Exercise description: Render as a numbered list the records from the line that contains "Click See All recommended pages link" up to and including the line that contains "[x=838, y=93]", omitting blank lines. Leave the pictures out of the answer.

Supplied records:

****************************************

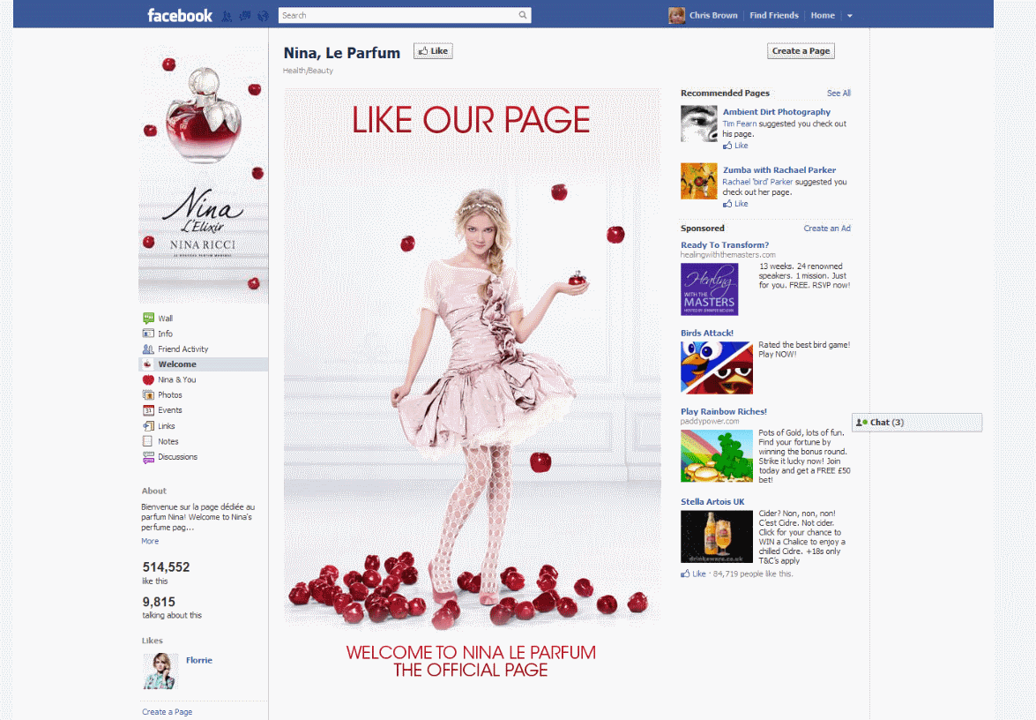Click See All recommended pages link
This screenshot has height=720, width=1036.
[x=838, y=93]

****************************************

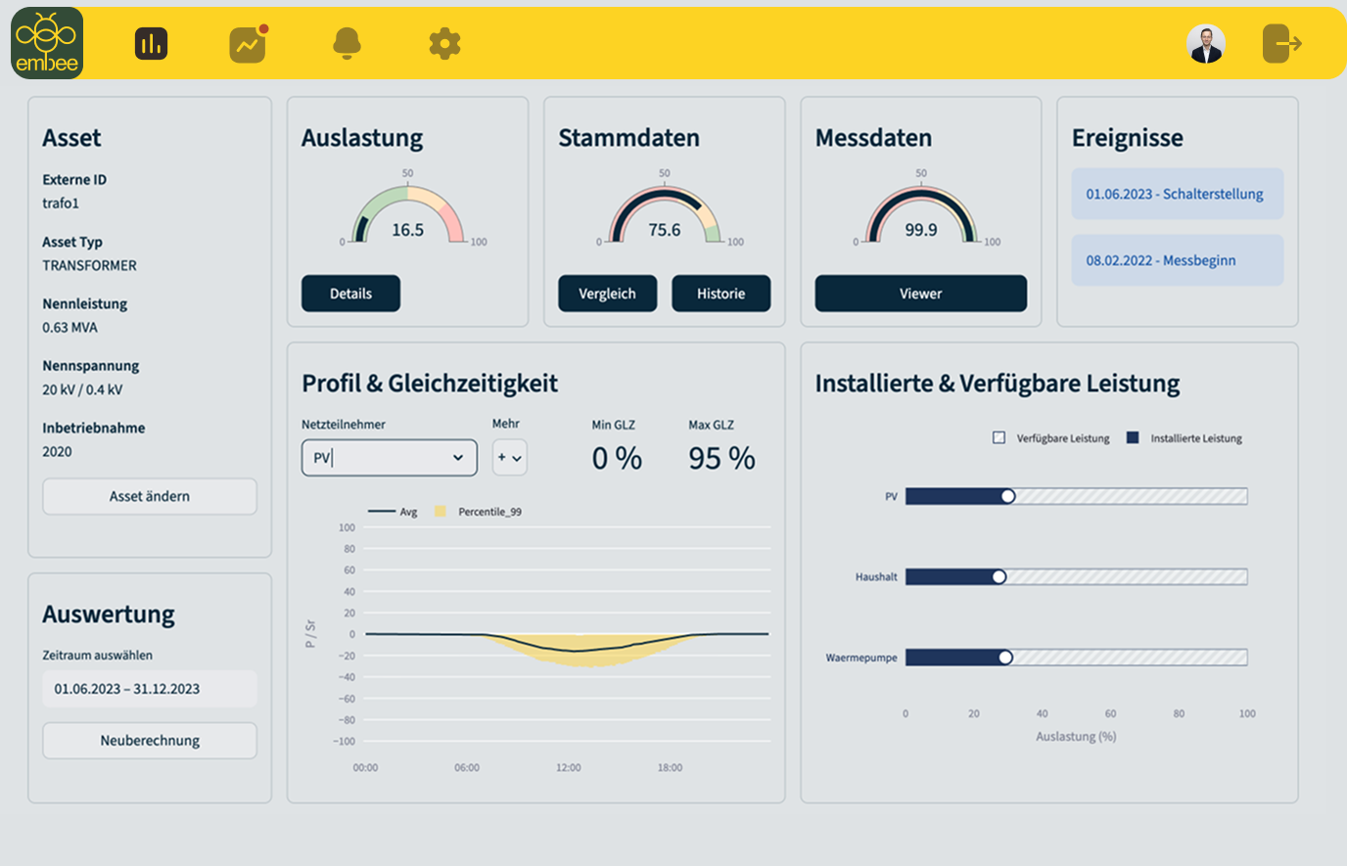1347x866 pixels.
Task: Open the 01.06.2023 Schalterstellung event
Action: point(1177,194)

****************************************

Solution to this problem:
1. Click See All recommended pages link
2. This screenshot has height=720, width=1036.
3. [x=838, y=93]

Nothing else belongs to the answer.